Segment Start: Text segment

Concerns with Grievance Appellate Committee

The proposed amendments envisage one or more Grievance Appellate Committees (“GAC”) that sit in appeal of intermediary determinations with respect to content. Users may appeal to a GAC against the decision of an intermediary to not remove content despite a user complaint, or alternatively, request a GAC to reinstate content that an intermediary has voluntarily removed or lift account restrictions that an intermediary has imposed. The creation of GAC(s) may exceed Government’s rulemaking powers under the IT Act. Further, the GAC(s) lack the necessary safeguards in its composition and operation to ensure the independence required by law of such an adjudicatory body. Such independence and impartiality may be essential as the Union Government is responsible for appointing individuals to the GAC(s) but the Union Government or its functionaries or instrumentalities may also be a party before the GAC(s). Further, we note that the originator, the legality of whose content is at dispute before a GAC, has not expressly been granted a right to hearing before the GAC. Finally, we note that the GAC(s) may lack the capacity to deal with the high volume of appeals against content and account restrictions. This may lead to situations where, in practice, only a small number of internet users are afforded redress by the GAC(s), leading to inequitable outcomes and discrimination amongst users.

Segment End: Text segment
Segment Start: Record set

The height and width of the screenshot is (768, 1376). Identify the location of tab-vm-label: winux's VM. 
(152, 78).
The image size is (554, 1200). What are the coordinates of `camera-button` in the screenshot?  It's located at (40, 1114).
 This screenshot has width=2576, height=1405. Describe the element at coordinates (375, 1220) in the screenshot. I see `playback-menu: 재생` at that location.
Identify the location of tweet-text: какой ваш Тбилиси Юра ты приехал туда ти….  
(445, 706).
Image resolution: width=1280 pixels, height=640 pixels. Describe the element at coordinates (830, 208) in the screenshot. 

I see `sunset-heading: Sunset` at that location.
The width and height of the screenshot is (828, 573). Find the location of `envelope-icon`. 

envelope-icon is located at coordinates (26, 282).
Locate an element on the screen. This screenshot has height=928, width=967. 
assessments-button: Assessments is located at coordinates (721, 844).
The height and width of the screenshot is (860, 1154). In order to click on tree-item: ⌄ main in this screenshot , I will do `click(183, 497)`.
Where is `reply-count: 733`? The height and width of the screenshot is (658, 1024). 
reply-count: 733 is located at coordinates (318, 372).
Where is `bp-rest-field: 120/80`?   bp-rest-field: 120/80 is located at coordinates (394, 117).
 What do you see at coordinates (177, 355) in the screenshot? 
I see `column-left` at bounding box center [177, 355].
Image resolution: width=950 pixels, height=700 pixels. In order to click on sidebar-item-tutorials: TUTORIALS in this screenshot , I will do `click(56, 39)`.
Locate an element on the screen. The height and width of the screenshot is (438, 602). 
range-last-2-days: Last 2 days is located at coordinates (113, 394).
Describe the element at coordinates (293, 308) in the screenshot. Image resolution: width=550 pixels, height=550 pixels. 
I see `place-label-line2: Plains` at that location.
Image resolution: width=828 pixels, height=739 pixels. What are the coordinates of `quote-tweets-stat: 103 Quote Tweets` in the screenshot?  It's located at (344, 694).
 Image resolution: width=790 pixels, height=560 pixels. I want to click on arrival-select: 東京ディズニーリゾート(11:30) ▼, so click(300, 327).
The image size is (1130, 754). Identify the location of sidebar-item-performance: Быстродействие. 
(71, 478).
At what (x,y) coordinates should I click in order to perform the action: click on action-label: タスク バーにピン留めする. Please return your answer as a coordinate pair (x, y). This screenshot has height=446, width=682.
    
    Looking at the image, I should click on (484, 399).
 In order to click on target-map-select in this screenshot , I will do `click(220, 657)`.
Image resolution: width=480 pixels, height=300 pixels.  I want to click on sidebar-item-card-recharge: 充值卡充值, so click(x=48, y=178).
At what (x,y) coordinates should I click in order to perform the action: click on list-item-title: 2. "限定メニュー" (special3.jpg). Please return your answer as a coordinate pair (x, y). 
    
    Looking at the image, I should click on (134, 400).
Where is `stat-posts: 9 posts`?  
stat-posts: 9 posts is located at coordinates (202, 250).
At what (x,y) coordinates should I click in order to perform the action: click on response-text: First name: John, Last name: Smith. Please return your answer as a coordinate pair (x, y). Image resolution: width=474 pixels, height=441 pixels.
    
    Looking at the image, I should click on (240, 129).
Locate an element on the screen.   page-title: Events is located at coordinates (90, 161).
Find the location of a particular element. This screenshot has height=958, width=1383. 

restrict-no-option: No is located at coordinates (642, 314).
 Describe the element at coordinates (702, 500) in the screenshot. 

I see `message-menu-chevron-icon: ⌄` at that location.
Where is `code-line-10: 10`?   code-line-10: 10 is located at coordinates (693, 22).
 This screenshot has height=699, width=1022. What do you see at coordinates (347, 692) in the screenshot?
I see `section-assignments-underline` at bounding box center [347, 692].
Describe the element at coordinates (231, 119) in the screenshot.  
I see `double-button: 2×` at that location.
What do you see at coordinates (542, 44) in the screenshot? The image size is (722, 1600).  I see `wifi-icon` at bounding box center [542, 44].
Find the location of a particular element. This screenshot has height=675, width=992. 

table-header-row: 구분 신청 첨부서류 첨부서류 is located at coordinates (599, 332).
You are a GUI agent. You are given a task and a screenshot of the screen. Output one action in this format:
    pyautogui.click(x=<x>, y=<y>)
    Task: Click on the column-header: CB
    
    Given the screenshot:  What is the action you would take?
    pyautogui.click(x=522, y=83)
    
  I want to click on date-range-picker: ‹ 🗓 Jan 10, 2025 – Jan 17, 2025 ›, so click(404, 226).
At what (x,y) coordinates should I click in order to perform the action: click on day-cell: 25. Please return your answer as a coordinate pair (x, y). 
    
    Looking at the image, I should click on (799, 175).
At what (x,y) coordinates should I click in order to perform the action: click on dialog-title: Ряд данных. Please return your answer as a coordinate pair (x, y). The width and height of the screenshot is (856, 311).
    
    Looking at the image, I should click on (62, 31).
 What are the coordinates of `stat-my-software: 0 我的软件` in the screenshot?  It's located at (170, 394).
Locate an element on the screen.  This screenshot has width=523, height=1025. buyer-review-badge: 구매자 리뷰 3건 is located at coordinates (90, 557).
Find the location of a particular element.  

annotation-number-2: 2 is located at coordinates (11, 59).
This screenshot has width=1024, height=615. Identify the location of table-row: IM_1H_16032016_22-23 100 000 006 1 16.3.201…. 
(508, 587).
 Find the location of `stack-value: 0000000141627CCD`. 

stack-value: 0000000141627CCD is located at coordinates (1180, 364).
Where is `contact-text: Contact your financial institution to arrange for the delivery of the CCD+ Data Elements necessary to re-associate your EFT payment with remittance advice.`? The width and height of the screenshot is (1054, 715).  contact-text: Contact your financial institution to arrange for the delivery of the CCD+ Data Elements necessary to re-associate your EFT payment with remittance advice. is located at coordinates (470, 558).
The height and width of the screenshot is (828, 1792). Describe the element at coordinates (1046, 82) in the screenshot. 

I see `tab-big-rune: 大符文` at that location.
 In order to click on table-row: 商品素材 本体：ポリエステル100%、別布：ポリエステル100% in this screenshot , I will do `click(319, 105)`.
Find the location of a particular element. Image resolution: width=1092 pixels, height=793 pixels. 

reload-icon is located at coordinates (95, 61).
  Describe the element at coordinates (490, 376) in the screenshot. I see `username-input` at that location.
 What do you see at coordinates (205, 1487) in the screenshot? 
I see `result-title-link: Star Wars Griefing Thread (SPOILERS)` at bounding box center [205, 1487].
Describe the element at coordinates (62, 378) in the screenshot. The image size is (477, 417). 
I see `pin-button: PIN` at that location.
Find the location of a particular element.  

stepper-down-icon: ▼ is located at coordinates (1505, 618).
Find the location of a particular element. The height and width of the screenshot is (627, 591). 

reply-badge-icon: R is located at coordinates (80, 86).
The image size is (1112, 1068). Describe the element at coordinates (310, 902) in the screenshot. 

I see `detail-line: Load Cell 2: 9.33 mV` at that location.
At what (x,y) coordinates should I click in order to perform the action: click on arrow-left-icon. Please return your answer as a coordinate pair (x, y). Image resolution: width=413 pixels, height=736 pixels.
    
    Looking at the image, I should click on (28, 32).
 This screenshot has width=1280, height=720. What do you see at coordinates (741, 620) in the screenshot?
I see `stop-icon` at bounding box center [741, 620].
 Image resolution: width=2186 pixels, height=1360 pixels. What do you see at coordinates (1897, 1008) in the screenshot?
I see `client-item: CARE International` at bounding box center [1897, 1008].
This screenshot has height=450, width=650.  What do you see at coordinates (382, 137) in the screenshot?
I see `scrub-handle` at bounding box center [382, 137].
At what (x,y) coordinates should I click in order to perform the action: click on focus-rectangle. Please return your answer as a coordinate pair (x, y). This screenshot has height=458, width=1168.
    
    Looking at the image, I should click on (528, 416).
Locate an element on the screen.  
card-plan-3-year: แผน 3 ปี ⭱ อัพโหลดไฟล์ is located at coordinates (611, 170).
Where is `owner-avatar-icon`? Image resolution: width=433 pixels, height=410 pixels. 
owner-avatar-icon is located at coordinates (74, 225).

Segment End: Record set

• _Assignment_
According to the text on Grievance Appellate Committees, who is responsible for appointing individuals to the GAC(s)?

• _Answer to this exercise_
The Union Government is responsible for appointing individuals to the GAC(s).